Les agents doivent être retirés rapidement et proprement pendant le réchauffement, avant qu'ils ne puissent endommager les tissus, et de manière uniforme dans l'ensemble du corps.
Ces deux exigences s'opposent l'une à l'autre. Un réchauffement rapide laisse moins de temps pour l'élimination, et un réchauffement plus lent favorise la formation de glace.
L'échelle joue également contre vous ici. Éliminer les agents signifie faire circuler le fluide à travers un réseau vasculaire qui a passé des années à température cryogénique.
Aucune technique ne parvient à réaliser les deux à l'échelle humaine aujourd'hui. C'est l'un des problèmes non résolus centraux du domaine, et c'est aussi pourquoi une personne vivante ne peut pas être préservée.
Réduire la toxicité à la source est l'autre voie d'attaque. Il s'agit d'une voie de recherche longue plutôt que d'un problème résolu : voir l'avancement du domaine.
Et le problème initial attend toujours
Accordez un réchauffement parfait et une détoxification parfaite. Vous tiendrez toujours un patient atteint de la maladie ou de la blessure ayant causé la mort légale.
S’y ajoute tout ce les dommages ischémiques et de préservation accumulés en cours de route.
Une inversion au sens plein signifie réparer l’ensemble, aussi une réflexion sérieuse sur la réanimation se tourne vers des technologies qui n’existent pas encore.
C’est le verrou que les gens ignorent lorsqu’ils imaginent la réanimation. Le réchauffement attire l’attention car il est spectaculaire, et guérir la maladie est la moitié la plus difficile.
Un patient préservé après un cancer métastatique a besoin que le cancer soit guéri, et non seulement que le froid soit inversé. Des deux problèmes, la préservation est le plus simple.
La feuille de route la plus détaillée est celle de Robert Freitas : Cryostasis Revival. Elle esquisse deux grandes voies.
La voie conventionnelle scanne la structure vitrifiée, puis extrait le cryoprotectant et utilise des machines moléculaires pour réparer les tissus pendant le réchauffement.
La voie plus radicale, la reconstruction moléculaire, cartographie le cerveau atome par atome et le reconstruit à partir de cette carte.
Les deux relèvent de technologies strictement futures, et reposent toutes deux sur le pari de la nanotechnologie. Le menu plus large se trouve dans comment nous pourrions parvenir à la réanimation.
Ce qui a réellement été accompli, et à quelle échelle
Affirmer que l’inversion est hypothétique à toute échelle serait malhonnête. Certains verrous se sont ouverts, et lesquels mérite d’être énoncé avec précision.
Un rein de lapin a été vitrifié, réchauffé, transplanté et a montré qu'il fonctionnait. Il s'agit d'un véritable aller-retour complet d'organe, rapporté dans 2009.
Dans 2023, le même aller-retour a été réalisé avec un nanoréchauffement. Des reins de rat ont été vitrifiés, conservés cryogéniquement pendant jusqu'à 100 jours, réchauffés de l'intérieur, puis transplantés chez des receveurs qui ont survécu grâce à ce rein seul.
Les travaux sur le tissu cérébral ont montré une récupération fonctionnelle après vitrification, et les articles actuels sont rassemblés dans les articles de recherche pertinents.
Les organes constituent l'échelon suivant approprié, et la raison en est la vascularisation.
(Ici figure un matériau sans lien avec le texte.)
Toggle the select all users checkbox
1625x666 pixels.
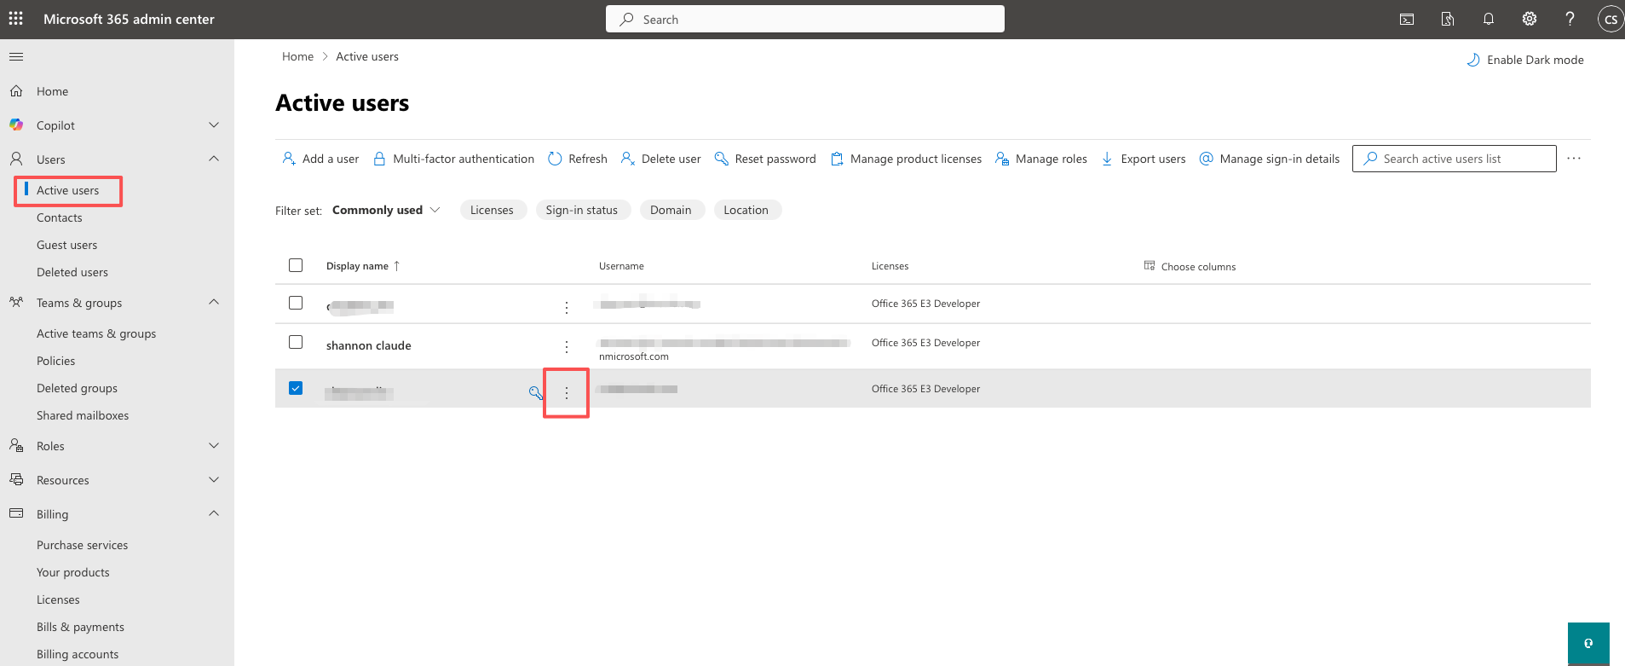pos(296,265)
Le nanoréchauffement dépend de la distribution de particules à travers les vaisseaux sanguins, que possède un organe mais pas un bloc de tissu.
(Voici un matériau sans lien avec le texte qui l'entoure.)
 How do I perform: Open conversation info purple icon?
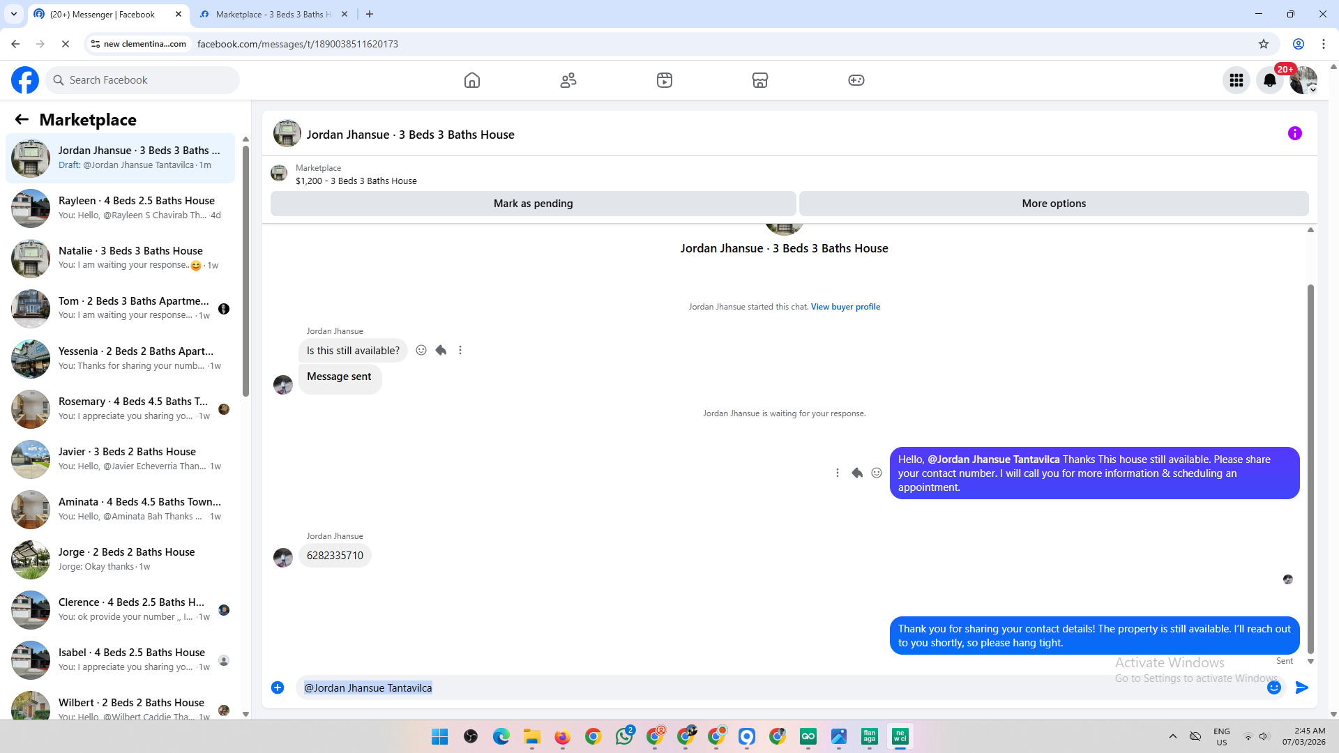(1295, 133)
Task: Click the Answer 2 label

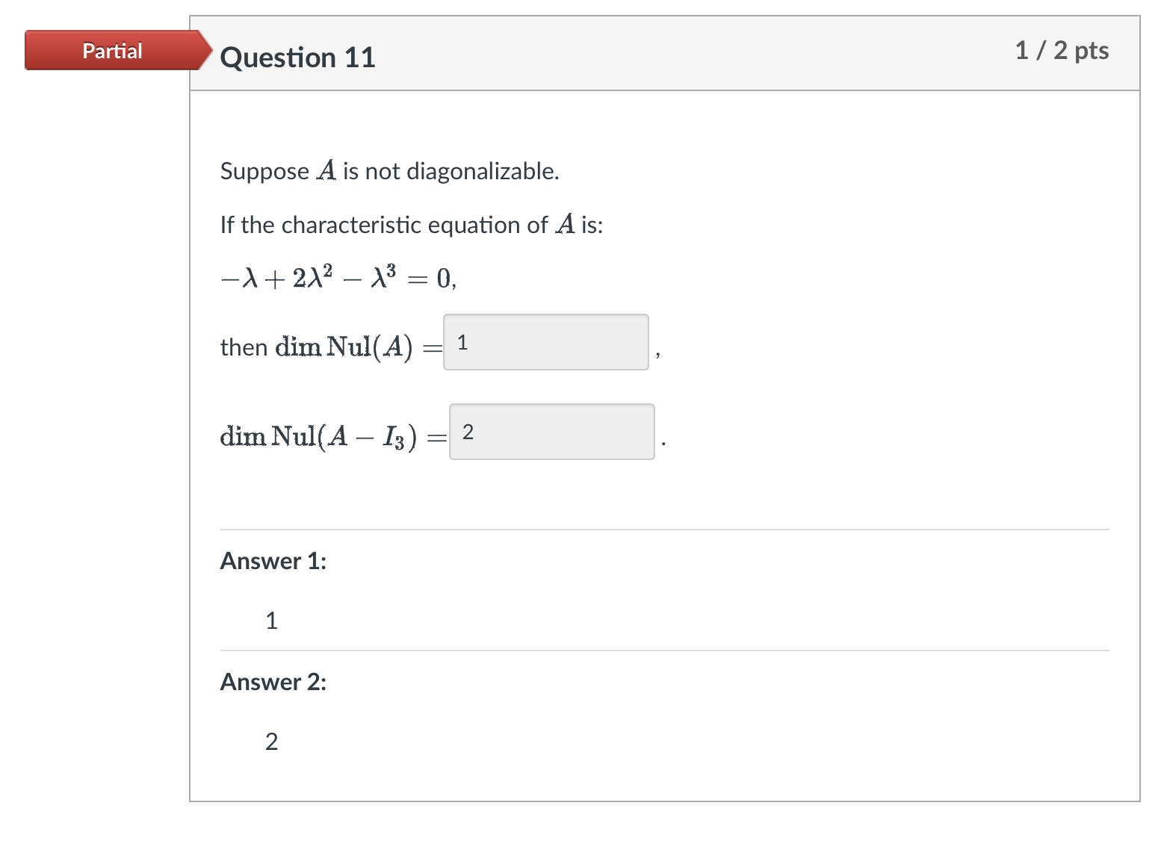Action: click(273, 681)
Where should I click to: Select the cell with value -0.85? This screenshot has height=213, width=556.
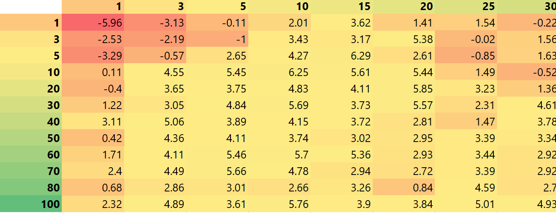click(466, 55)
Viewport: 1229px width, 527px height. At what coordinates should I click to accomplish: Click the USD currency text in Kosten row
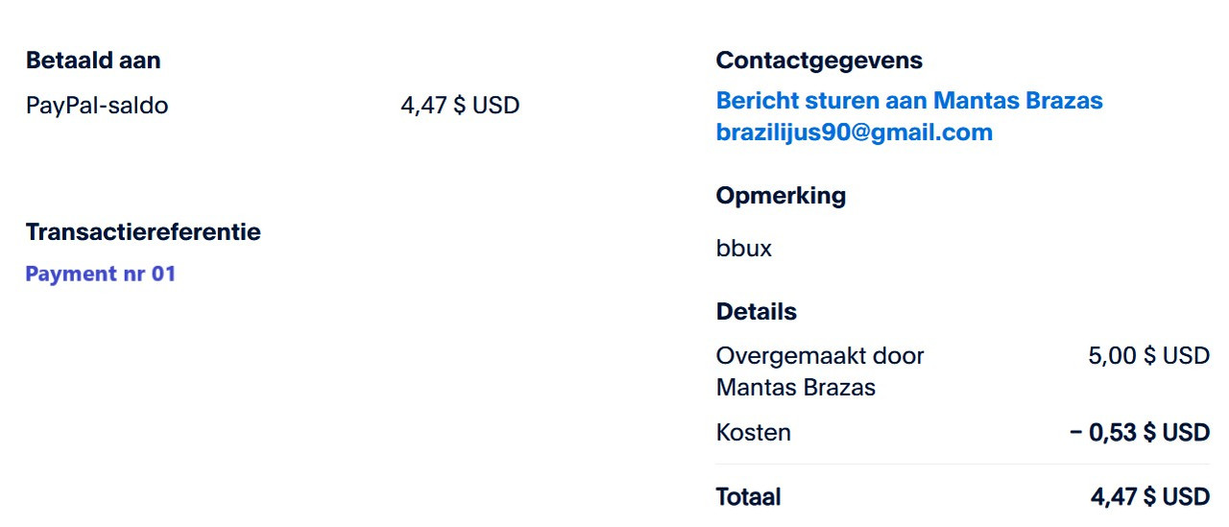1186,433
Voici la partie honnête. Un rein de rat est à peu près de la taille d'un grain de raisin et n'a qu'une seule fonction.
Un cerveau humain est bien plus grand, bien plus complexe, et ce qui doit être restauré n'est pas une filtration mais la structure d'une personne.
L'écart couvre la taille, la complexité et la nécessité de réparer la cause du décès également.
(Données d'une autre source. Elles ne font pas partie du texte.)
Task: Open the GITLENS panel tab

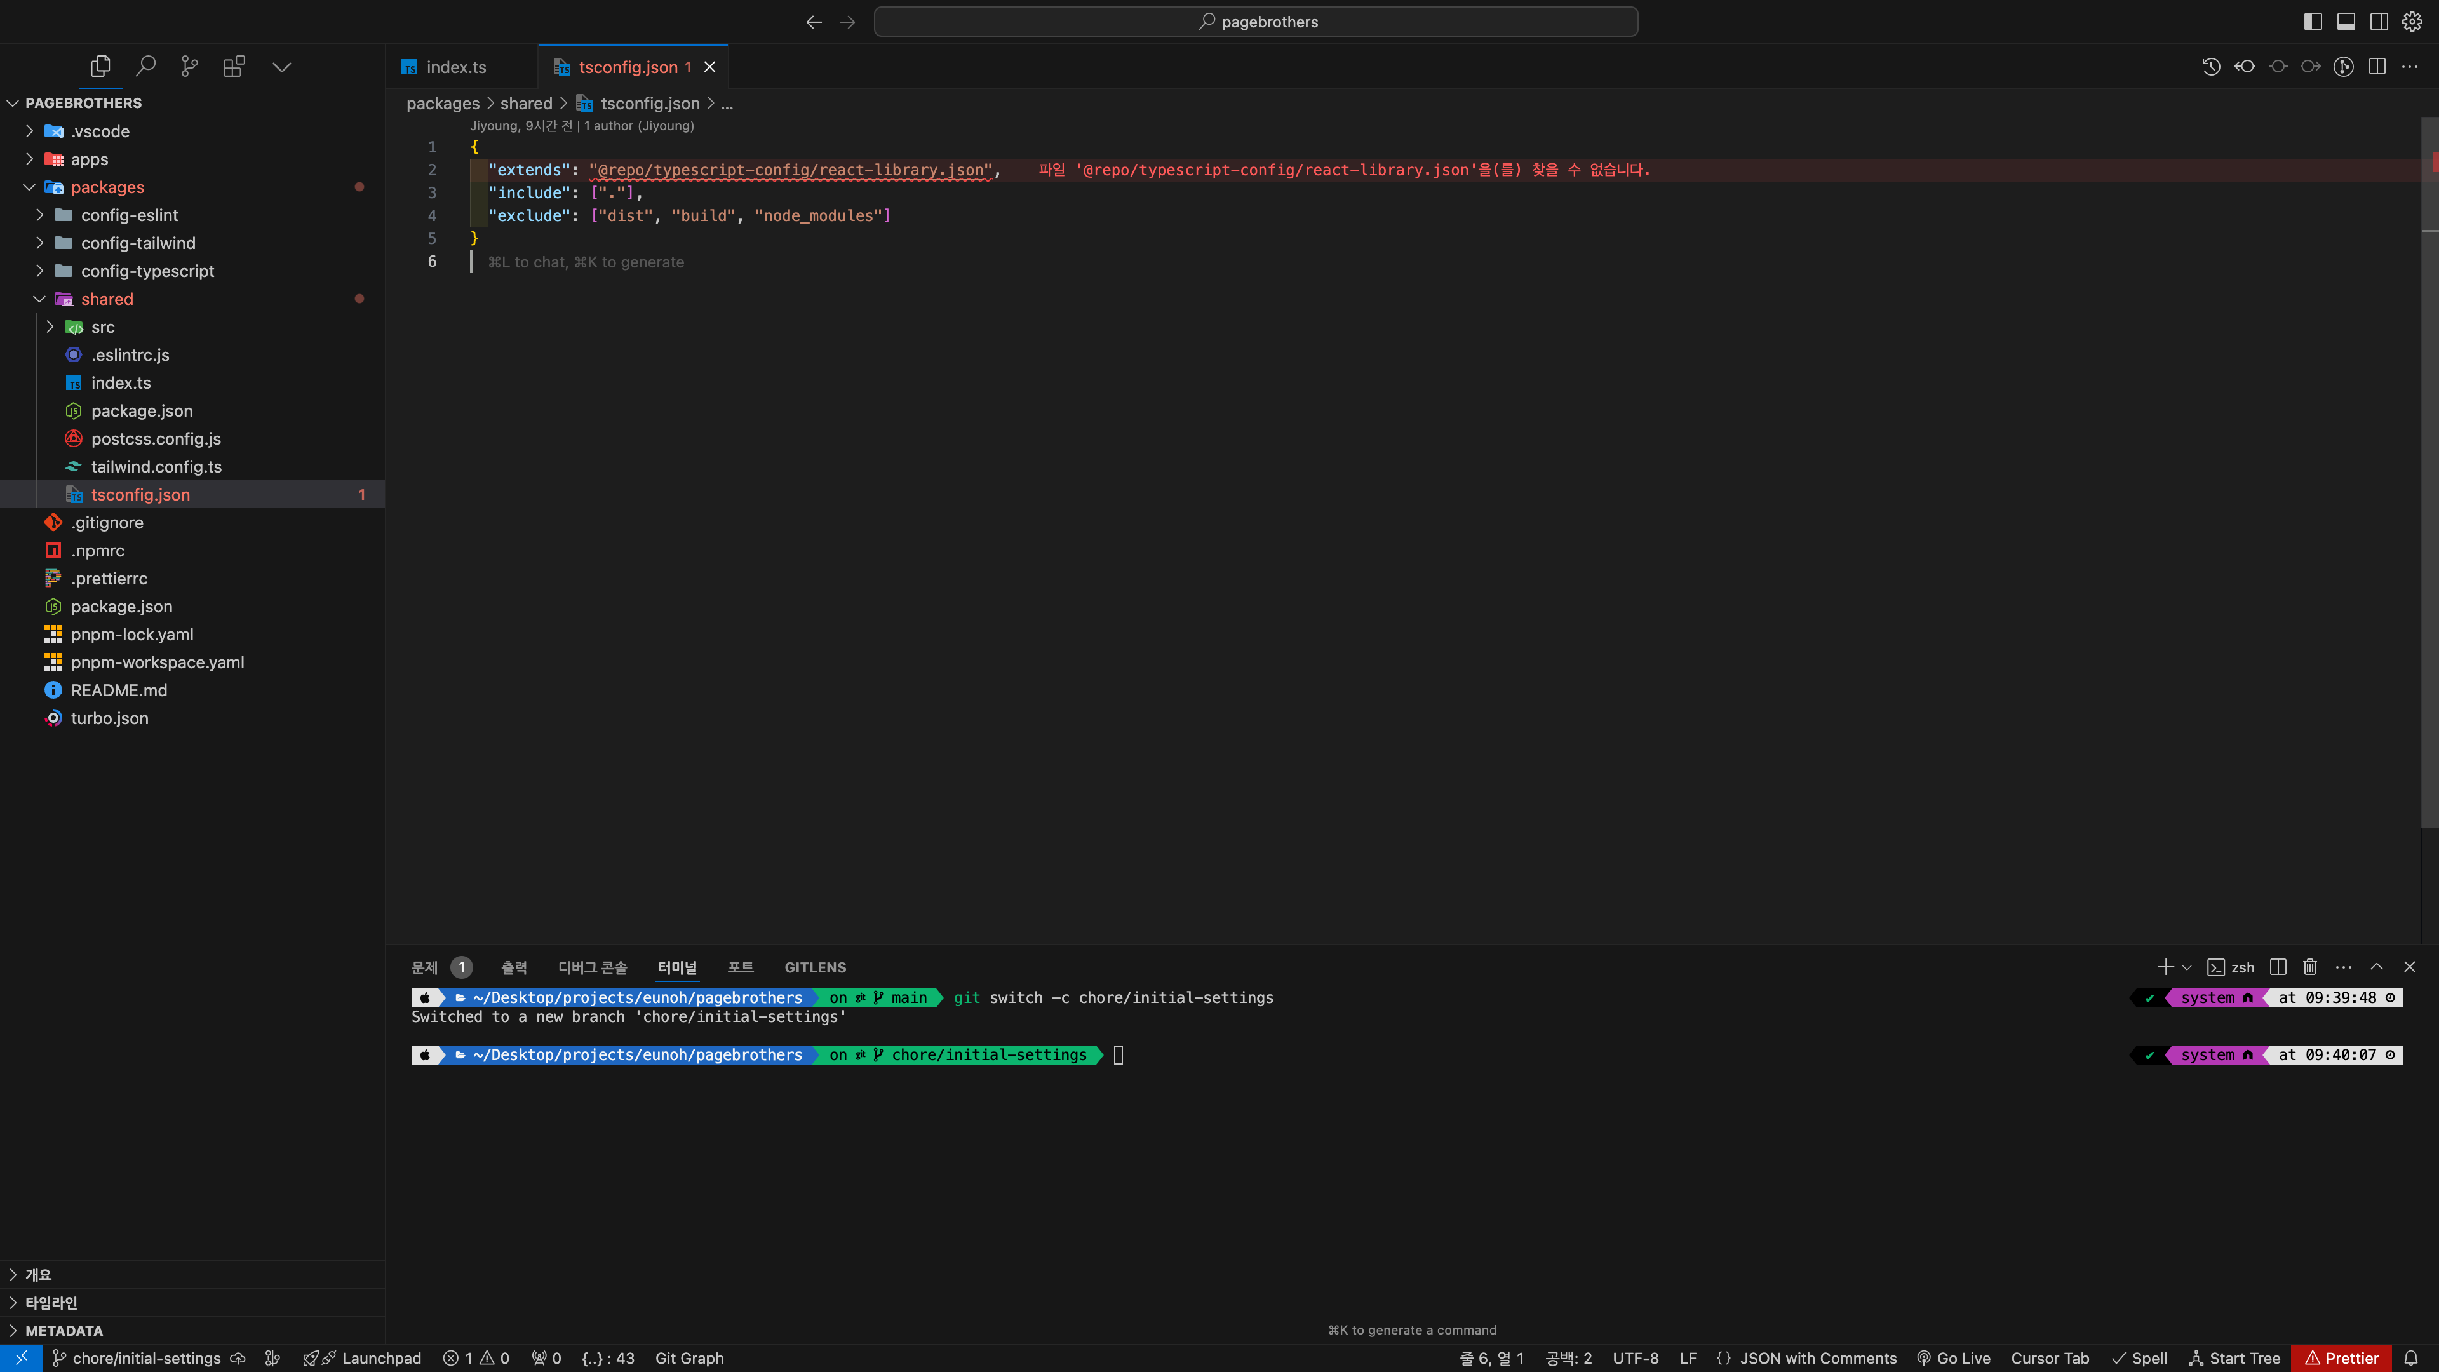Action: pyautogui.click(x=814, y=967)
Ce que les résultats montrent, c'est une direction de progression, de l'impossible vers le difficile, une échelle à la fois. Cela ne donne pas de calendrier.
En bref : La cryopréservation humaine réversible nécessite un réchauffement sûr, l'élimination du cryoprotectant et la réparation des dommages de préservation ainsi que de la maladie initiale. Ces capacités n'existent pas actuellement à l'échelle d'un humain entier.